Obligaties verkopen tegen een waarde die hoger is dan hun nominale waarde, of met een korting die onder hun nominale waarde ligt. Obligaties worden verkocht met een premie omdat de rentevoet van de markt lager is dan de couponrente. Amortisatie van een obligatie verlaagt de rentelasten die per periode worden betaald. Het verschil tussen de boekwaarde van de obligatie en de nominale waarde van de obligatie is de premie of korting van de obligatie.
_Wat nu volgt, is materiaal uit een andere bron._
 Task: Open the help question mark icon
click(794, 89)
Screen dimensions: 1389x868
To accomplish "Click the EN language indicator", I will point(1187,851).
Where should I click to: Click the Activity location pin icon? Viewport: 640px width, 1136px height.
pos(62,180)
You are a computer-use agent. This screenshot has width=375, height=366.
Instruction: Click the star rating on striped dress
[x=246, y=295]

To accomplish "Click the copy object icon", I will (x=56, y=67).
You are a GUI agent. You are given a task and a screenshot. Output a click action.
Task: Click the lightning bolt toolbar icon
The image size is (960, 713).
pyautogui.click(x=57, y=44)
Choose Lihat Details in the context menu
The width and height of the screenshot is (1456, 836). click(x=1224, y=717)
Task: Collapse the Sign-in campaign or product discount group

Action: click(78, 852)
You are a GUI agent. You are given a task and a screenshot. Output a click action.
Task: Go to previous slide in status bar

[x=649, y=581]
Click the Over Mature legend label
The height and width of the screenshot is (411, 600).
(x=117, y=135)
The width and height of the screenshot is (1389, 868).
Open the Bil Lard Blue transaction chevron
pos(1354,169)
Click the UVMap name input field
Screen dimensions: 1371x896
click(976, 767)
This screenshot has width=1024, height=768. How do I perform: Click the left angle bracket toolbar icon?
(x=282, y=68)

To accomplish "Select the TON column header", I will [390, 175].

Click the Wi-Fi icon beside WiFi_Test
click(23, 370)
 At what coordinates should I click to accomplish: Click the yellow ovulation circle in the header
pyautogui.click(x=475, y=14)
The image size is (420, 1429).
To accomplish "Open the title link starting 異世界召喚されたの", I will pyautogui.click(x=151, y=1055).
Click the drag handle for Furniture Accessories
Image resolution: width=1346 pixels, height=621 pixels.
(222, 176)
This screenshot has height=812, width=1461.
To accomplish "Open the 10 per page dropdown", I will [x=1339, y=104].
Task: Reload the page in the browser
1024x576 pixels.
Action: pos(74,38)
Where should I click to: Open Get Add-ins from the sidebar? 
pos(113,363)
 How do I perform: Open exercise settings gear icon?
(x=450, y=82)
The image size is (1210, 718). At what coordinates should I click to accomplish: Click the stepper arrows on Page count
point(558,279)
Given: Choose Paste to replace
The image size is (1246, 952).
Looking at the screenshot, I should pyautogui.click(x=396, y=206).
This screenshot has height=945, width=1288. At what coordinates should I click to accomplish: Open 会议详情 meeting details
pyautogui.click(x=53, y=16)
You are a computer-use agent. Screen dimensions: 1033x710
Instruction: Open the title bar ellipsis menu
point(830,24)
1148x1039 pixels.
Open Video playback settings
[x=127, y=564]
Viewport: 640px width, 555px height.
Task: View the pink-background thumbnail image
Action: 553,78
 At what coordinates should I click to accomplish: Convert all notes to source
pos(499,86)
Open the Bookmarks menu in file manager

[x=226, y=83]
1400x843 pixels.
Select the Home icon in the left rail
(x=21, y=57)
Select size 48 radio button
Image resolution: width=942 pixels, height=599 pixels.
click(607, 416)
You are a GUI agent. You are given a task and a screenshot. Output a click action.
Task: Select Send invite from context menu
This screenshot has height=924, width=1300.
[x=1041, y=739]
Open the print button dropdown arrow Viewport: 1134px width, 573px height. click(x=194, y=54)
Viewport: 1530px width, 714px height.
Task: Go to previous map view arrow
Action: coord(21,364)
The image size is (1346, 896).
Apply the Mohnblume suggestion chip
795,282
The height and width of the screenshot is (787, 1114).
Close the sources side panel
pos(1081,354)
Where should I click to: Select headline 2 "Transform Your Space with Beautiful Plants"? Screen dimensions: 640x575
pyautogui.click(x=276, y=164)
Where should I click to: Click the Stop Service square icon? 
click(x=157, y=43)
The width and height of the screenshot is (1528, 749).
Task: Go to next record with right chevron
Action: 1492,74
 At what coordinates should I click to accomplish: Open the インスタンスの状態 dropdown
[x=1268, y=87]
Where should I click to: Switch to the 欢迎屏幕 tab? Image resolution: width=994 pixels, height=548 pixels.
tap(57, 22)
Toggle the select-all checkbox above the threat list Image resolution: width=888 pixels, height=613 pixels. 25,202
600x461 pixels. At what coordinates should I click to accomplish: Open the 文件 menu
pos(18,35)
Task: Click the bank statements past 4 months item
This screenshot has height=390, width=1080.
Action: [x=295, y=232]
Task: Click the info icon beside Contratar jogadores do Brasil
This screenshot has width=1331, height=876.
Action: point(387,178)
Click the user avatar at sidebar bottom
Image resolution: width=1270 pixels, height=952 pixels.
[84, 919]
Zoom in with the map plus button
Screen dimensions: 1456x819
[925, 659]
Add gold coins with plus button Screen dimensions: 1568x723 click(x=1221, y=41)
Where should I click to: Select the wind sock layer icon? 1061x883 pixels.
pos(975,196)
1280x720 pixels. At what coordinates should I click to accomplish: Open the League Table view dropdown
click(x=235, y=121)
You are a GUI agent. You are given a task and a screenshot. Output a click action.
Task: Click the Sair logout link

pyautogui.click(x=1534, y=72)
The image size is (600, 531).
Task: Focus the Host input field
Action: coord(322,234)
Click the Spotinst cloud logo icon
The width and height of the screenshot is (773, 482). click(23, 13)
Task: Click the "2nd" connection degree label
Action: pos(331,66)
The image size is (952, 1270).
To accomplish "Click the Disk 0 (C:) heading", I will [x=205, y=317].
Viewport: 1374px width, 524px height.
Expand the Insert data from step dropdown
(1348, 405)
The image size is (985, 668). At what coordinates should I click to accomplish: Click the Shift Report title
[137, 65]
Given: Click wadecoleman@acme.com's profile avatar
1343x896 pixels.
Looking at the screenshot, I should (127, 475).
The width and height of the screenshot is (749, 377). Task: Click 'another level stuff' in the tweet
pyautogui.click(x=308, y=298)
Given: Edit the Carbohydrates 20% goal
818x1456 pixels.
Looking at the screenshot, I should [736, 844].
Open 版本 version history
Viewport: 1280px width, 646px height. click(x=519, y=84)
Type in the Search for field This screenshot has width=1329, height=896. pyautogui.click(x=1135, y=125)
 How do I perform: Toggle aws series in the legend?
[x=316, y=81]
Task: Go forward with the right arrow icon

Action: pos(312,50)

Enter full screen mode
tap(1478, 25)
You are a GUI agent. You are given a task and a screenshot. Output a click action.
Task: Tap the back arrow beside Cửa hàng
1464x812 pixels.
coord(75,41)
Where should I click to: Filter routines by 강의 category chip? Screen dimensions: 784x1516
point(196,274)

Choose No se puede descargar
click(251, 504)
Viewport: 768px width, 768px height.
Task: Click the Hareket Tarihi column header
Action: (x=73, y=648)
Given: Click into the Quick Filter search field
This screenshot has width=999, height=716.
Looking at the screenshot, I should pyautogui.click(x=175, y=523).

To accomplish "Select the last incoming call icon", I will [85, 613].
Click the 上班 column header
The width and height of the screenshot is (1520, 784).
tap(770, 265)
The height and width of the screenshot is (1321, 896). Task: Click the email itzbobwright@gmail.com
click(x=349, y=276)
Effectieve interesse methode
Bereken rentelasten door de nettoboekwaarde van de obligatie te vermenigvuldigen met de effectieve rentevoet. De nettoboekwaarde is het oorspronkelijke betaalde bedrag voor de obligatie afgetrokken door eerdere aflossing. Een obligatie van $ 1 miljoen verkoopt bijvoorbeeld een premie van $ 1,05 miljoen om halfjaarlijks 10 procent te krijgen, over vijf jaar. Het couponpercentage van de obligaties is 16 procent. Vermenigvuldig $ 1.050.000 met 5 procent, wat overeenkomt met $ 52.500.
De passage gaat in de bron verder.